(What you are asked to do): Across the entries below, please work out how many lines contain the string "agent" and give only the number.

(Dataset excerpts):
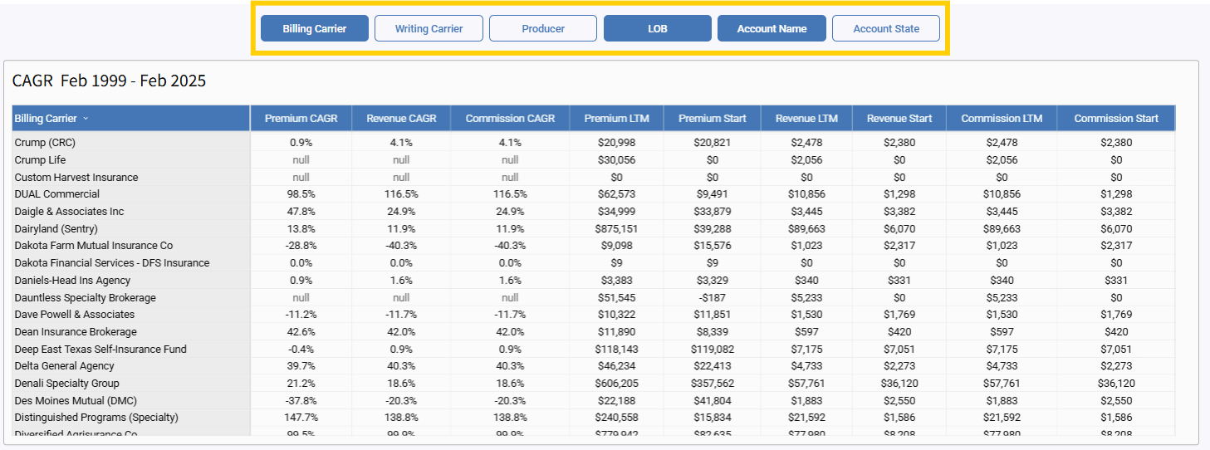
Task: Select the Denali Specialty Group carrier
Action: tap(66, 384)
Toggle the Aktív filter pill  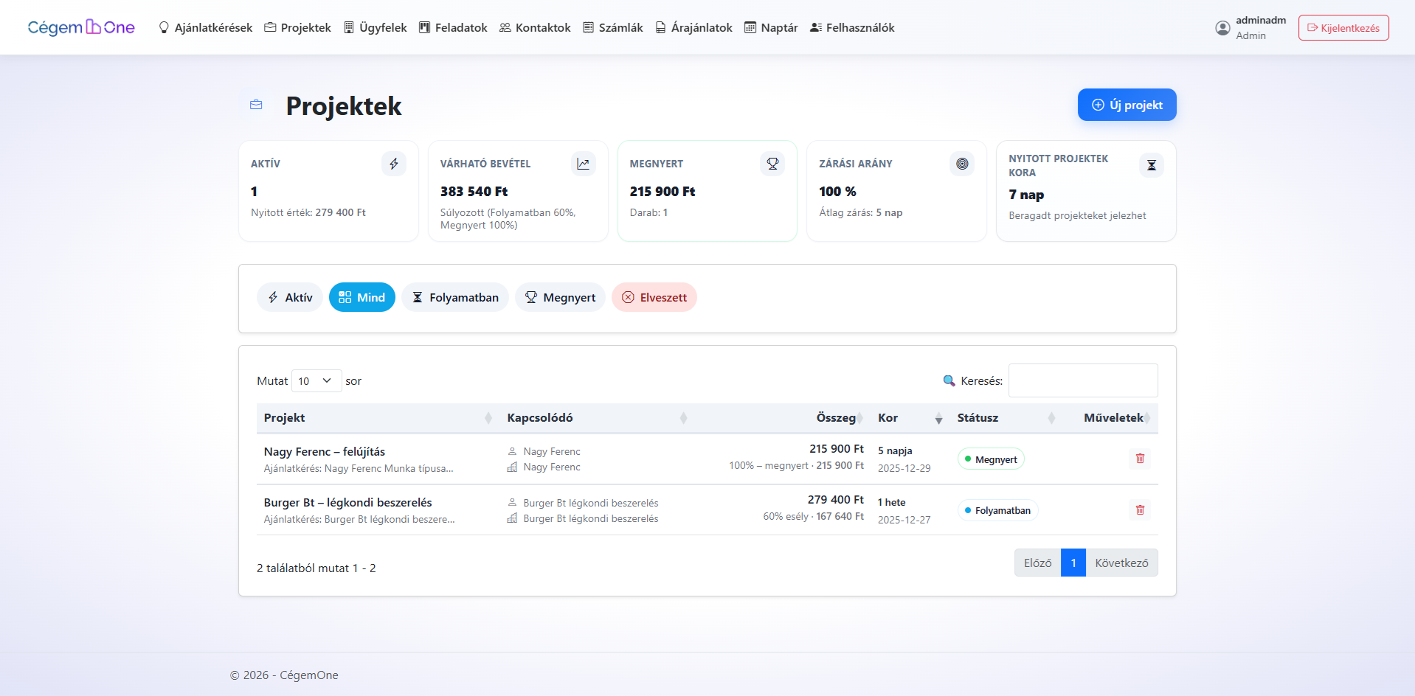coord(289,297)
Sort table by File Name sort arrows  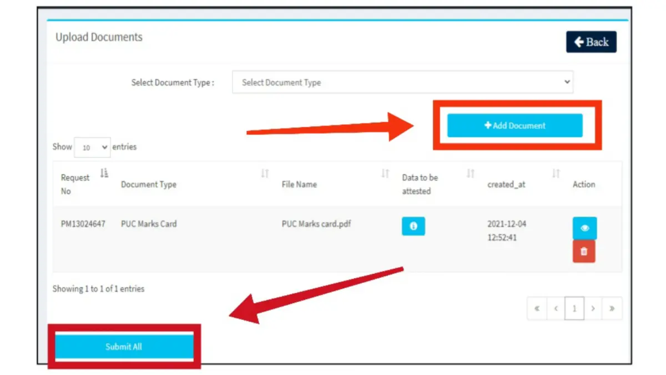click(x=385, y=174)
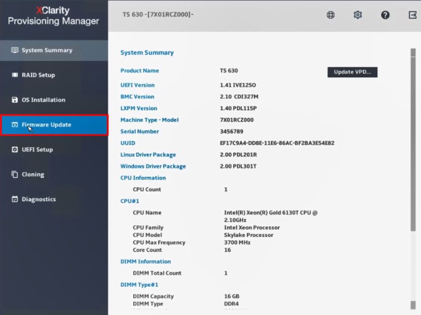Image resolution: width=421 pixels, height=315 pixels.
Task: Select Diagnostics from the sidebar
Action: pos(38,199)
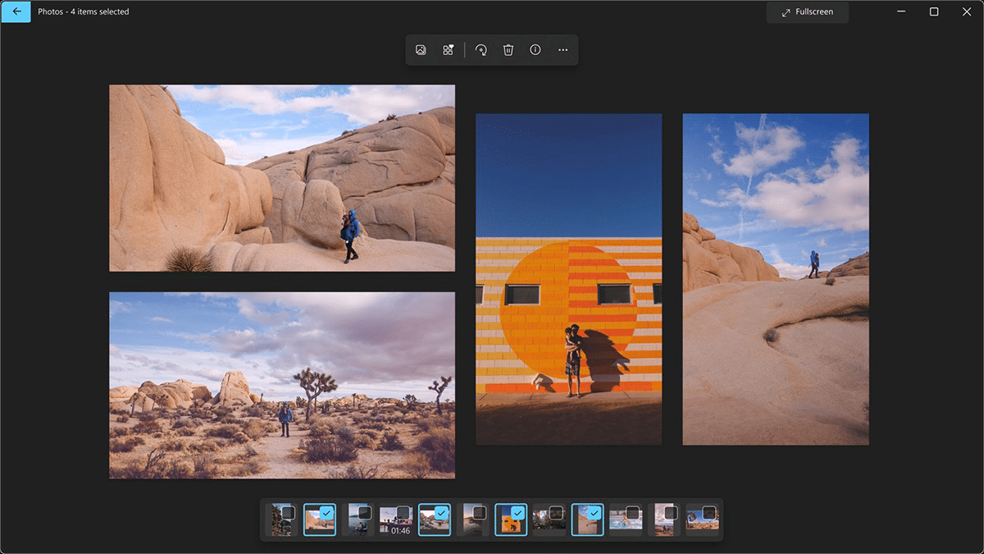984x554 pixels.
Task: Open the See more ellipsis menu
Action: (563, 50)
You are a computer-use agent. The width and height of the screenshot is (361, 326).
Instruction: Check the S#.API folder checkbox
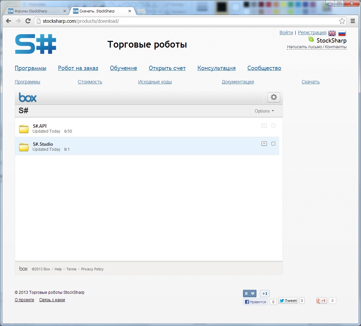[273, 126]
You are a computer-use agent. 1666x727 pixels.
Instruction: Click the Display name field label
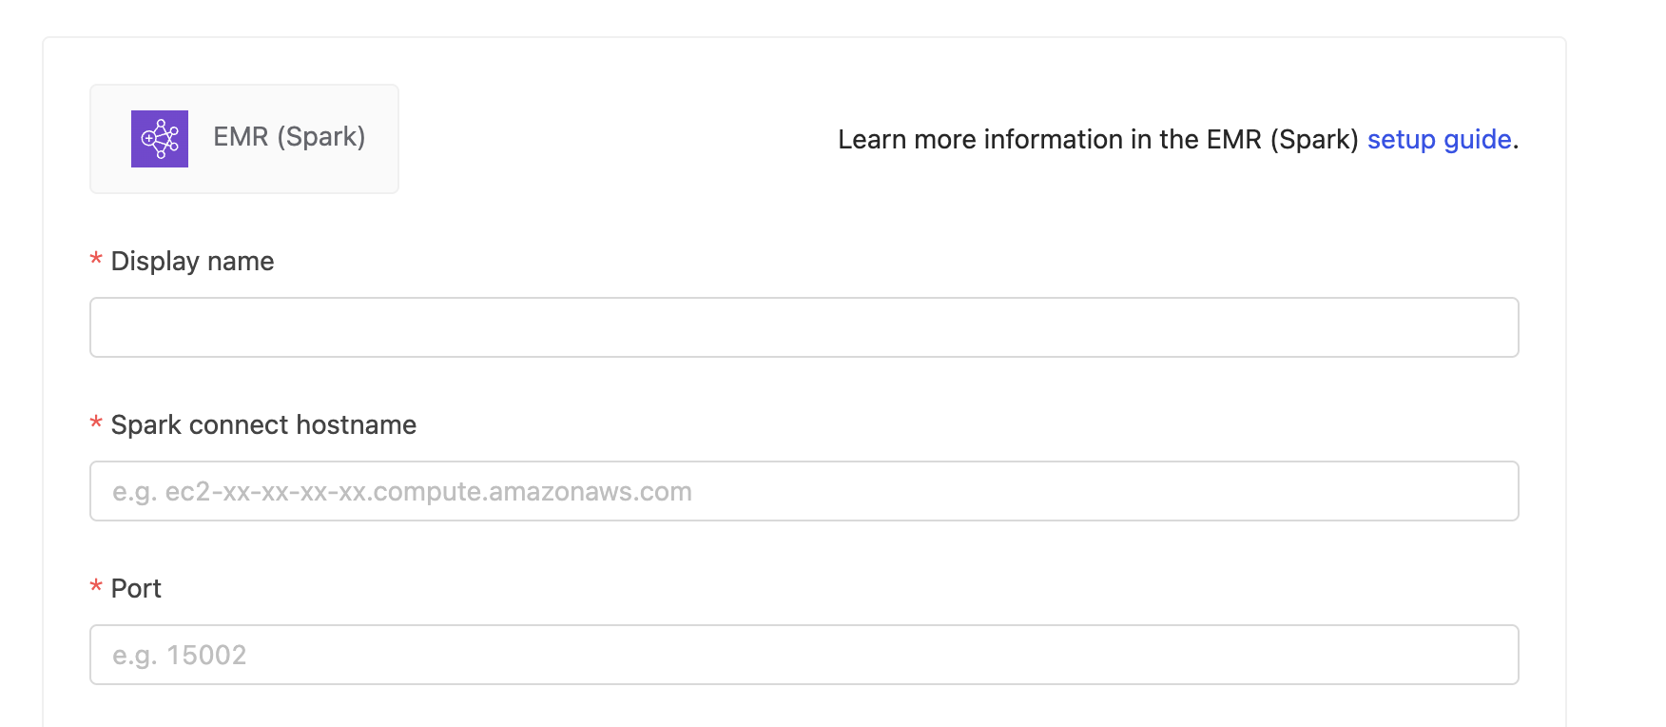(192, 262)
---
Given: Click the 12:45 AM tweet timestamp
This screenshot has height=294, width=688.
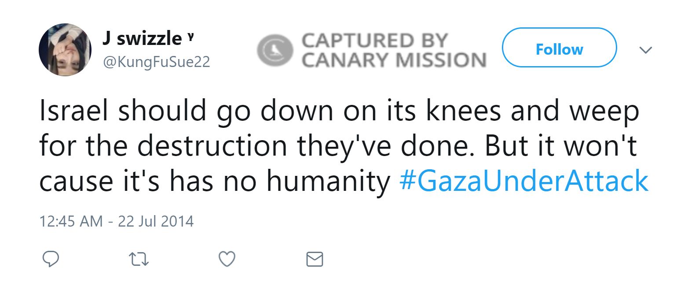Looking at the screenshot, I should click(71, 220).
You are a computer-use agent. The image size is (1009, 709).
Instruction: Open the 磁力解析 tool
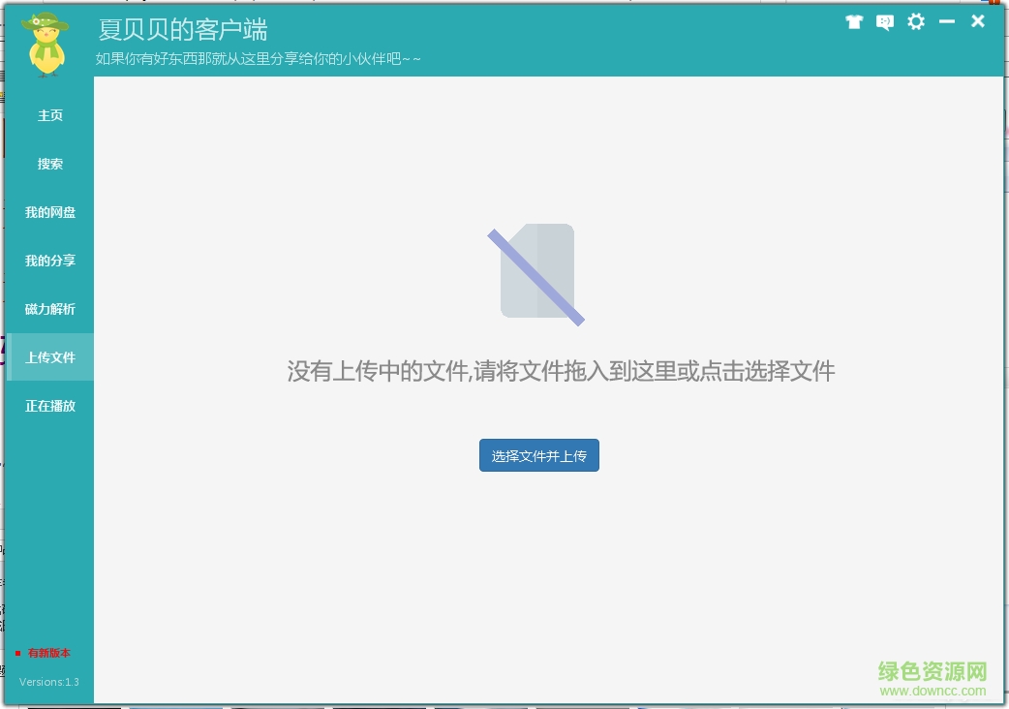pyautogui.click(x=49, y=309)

(Written solution): 3